— start of GIVEN TEXT —

# Theopropus elegans



## yen_saw (Dec 7, 2007)

Received some of this cool species recently, still small nymphs, keeping them the same condition as orchid mantis at the moment.


----------



## macro junkie (Dec 7, 2007)

omg i want one i want one..where can i get an ooth from yen?them things are wicked!


----------



## Mantida (Dec 7, 2007)

There are some people in Germany who have T. elegans in stock, but shipping would be a problem.  I think Yen is the only one in the U.S. that we know of that is culturing them, and I'm not sure about the UK. However, they look similar to C. gemmatus and P.O/W's when they get older.


----------



## Andrew (Dec 7, 2007)

WOOT. :lol: This species rocks. Hope you have great success with them! I'd certainly like to try them out at some point as well.


----------



## idolomantis (Dec 7, 2007)

that are some beutifull mantids i keep us updated how it goes


----------



## MikhailsDinos (Dec 9, 2007)

Very nice Yen!


----------



## Morpheus uk (Dec 10, 2007)

Wow, these are pretty rare arent they? well those none here in england


----------



## Bill Pham (Dec 10, 2007)

wow those are great looking mantids. love to see more pics of them Yen.

Bill


----------



## Christian (Dec 10, 2007)

This species (which probably is *not* _elegans_), is difficult to breed. Most stocks die out after 2-3 generations due to a lack of males. The dimorphism is as severe as in _Hymenopus_, and if you don't have enough specimens, you lose all males before the females to be receptive. Despite this, the species needs rather elaborate climate requirements. All in all even more difficult than _Hymenopus_.


----------



## Orin (Dec 10, 2007)

mantida said:


> However, they look similar to C. gemmatus and P.O/W's when they get older.


Females of this species are large mantids, many times the size of _Creobroter_. The adults don't remind me of those species.



Christian said:


> This species (which probably is *not* _elegans_), is difficult to breed.


Are you saying _T. elegans _is not found in Malaysia?


----------



## Christian (Dec 11, 2007)

> Are you saying T. elegans is not found in Malaysia?


No.


----------



## Rob Byatt (Dec 13, 2007)

Christian said:


> This species (which probably is *not* _elegans_), is difficult to breed. Most stocks die out after 2-3 generations due to a lack of males. The dimorphism is as severe as in _Hymenopus_, and if you don't have enough specimens, you lose all males before the females to be receptive. Despite this, the species needs rather elaborate climate requirements. All in all even more difficult than _Hymenopus_.


Ditto. I only managed to breed mine for two generations. The first generation ootheca hatched very few nymphs, the second similar numbers and then the 3rd just didn't hatch :angry: 

You really need to pick out the males at 3rd instar and cool them to stand a chance with these.


----------



## Peter Clausen (Dec 13, 2007)

Christian,

Is this _T. elegans_?









I took these photos back in 2000-2001.

— end of GIVEN TEXT —

EXERCISE TASKS »
a. In the Theopropus elegans thread, which posters have posts dated Dec 10, 2007? List them all.
b. According to the Theopropus elegans thread, why do most stocks of this species die out after two or three generations?
c. Continue the Theopropus elegans thread with the next post.

— start of LISTED ENTRIES —

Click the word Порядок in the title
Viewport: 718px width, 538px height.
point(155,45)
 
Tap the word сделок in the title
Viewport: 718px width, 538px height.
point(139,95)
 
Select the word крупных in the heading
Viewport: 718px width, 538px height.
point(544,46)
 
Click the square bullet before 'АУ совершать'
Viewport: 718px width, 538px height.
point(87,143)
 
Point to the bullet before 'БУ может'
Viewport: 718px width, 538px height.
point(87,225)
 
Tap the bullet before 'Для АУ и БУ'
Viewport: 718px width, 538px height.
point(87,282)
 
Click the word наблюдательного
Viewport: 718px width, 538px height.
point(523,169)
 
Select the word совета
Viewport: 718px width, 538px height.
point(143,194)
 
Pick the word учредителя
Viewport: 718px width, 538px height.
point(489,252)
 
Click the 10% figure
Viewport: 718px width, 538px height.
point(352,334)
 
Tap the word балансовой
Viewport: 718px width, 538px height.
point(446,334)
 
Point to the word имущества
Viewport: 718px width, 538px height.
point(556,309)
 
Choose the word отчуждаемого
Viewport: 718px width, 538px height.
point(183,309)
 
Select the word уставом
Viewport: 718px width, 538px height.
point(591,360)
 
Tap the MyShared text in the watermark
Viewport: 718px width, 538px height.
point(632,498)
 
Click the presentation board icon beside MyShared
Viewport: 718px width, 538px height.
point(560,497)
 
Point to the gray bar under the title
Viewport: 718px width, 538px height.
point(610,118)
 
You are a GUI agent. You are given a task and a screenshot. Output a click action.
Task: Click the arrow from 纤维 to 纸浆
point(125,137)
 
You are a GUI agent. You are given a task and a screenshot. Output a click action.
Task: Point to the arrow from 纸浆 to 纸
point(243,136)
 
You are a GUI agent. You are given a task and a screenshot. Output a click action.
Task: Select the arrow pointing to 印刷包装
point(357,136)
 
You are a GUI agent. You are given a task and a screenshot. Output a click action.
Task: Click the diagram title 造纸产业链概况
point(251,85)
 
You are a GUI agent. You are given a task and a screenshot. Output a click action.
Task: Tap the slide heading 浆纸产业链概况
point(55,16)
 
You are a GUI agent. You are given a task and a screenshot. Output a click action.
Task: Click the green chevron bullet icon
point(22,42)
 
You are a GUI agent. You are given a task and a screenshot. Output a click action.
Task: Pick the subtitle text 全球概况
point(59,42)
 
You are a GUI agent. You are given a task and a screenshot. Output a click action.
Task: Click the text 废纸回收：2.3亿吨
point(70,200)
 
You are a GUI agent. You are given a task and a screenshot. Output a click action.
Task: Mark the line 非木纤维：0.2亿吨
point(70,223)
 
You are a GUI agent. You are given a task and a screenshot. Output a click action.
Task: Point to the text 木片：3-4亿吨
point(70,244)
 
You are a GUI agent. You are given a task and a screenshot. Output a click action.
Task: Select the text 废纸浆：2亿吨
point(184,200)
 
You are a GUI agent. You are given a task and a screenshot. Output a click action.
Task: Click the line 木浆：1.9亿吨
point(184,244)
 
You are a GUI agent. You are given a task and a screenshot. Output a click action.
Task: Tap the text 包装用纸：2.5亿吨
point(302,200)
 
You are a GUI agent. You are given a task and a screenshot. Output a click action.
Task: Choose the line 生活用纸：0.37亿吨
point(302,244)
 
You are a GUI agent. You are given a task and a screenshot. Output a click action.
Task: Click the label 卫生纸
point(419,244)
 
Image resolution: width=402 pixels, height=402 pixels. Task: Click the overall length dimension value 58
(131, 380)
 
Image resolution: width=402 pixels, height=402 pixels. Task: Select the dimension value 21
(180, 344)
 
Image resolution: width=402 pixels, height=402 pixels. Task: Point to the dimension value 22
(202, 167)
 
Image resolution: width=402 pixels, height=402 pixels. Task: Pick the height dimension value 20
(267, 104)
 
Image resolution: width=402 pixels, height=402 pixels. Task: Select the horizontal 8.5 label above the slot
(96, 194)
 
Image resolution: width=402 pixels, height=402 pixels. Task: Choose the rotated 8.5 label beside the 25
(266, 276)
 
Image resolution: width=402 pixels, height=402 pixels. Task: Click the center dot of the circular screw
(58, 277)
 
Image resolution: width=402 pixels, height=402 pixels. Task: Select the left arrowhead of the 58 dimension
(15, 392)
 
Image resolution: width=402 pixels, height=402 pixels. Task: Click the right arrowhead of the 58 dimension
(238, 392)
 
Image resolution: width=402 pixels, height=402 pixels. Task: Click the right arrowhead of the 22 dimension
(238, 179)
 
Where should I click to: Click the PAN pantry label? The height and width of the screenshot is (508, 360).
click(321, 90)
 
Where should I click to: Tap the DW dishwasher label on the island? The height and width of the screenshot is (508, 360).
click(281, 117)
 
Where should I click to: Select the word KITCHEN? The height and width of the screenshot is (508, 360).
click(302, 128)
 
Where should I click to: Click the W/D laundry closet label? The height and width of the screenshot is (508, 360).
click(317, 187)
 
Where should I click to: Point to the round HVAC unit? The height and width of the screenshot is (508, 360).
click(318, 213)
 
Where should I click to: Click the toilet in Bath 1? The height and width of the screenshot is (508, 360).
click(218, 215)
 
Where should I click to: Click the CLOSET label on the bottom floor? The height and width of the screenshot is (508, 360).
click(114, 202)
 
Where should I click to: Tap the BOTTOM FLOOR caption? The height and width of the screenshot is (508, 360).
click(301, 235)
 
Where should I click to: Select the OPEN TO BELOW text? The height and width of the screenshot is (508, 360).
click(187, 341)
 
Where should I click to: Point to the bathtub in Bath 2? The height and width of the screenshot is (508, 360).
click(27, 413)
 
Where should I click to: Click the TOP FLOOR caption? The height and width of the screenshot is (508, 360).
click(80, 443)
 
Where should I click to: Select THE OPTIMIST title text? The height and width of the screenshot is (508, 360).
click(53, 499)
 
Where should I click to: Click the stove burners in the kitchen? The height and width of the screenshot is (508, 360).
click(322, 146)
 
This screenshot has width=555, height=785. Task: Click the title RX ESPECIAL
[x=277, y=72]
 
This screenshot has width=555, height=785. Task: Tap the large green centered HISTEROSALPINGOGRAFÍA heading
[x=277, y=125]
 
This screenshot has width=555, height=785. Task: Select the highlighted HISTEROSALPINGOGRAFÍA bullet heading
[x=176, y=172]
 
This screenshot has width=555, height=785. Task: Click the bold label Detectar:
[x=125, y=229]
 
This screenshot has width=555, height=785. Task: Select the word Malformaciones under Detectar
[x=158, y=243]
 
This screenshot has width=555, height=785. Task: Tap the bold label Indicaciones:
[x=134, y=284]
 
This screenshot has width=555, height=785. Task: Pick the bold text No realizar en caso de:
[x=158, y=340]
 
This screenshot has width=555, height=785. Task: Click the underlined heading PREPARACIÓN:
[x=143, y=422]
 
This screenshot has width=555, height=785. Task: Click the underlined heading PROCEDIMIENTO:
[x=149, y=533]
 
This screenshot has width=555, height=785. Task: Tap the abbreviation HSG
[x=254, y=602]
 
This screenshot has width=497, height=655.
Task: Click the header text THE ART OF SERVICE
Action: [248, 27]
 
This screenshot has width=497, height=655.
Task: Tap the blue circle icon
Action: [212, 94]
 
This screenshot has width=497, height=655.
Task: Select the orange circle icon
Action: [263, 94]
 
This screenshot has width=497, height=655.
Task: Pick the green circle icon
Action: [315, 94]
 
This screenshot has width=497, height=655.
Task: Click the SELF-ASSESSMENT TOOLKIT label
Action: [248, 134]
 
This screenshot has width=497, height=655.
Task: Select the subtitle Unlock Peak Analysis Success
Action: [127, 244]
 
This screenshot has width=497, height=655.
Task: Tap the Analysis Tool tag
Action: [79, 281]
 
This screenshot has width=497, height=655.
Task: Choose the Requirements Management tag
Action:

— end of LISTED ENTRIES —

WRITTEN ANSWERS »
a. Morpheus uk, Bill Pham, Christian, Orin

b. They run out of males. The dimorphism is as severe as in Hymenopus, so without enough specimens all the males are lost before the females are ready to mate.

c.
Peter


----------



## Christian (Dec 13, 2007)

I can't tell it from a photo. There are three species known. _Th. elegans_ has reddish hindwings. The ones with whitish hindwings, which were in stock some months ago, belong to one of the other species.

Regards,

Christian


----------



## yen_saw (Dec 13, 2007)

Oh thanks guys! I don't have many but those that arrived safely been doing great. Some have molted too. I am aware of the sex dimorphism for this species, which means male will mature much sooner. i am having fun with this species  they are very jumpy and very greedy on food too, they probably look like monster to all those flies :lol: 

This one is looking at his old shed  




























Christian said:


> This species (which probably is *not* _elegans_)


Christian, may I know how many and what species of Theopropus genus live in Malaysia, Cameron Highland to be exact. So the species discovery/recorded by Westwood 1832 in Malaysia is not _T. elegans_? Thanks.


----------



## robo mantis (Dec 13, 2007)

i love the abdomin color band thingys in the last pic


----------



## Christian (Dec 14, 2007)

> may I know how many and what species of Theopropus genus live in Malaysia, Cameron Highland to be exact. So the species discovery/recorded by Westwood 1832 in Malaysia is not T. elegans?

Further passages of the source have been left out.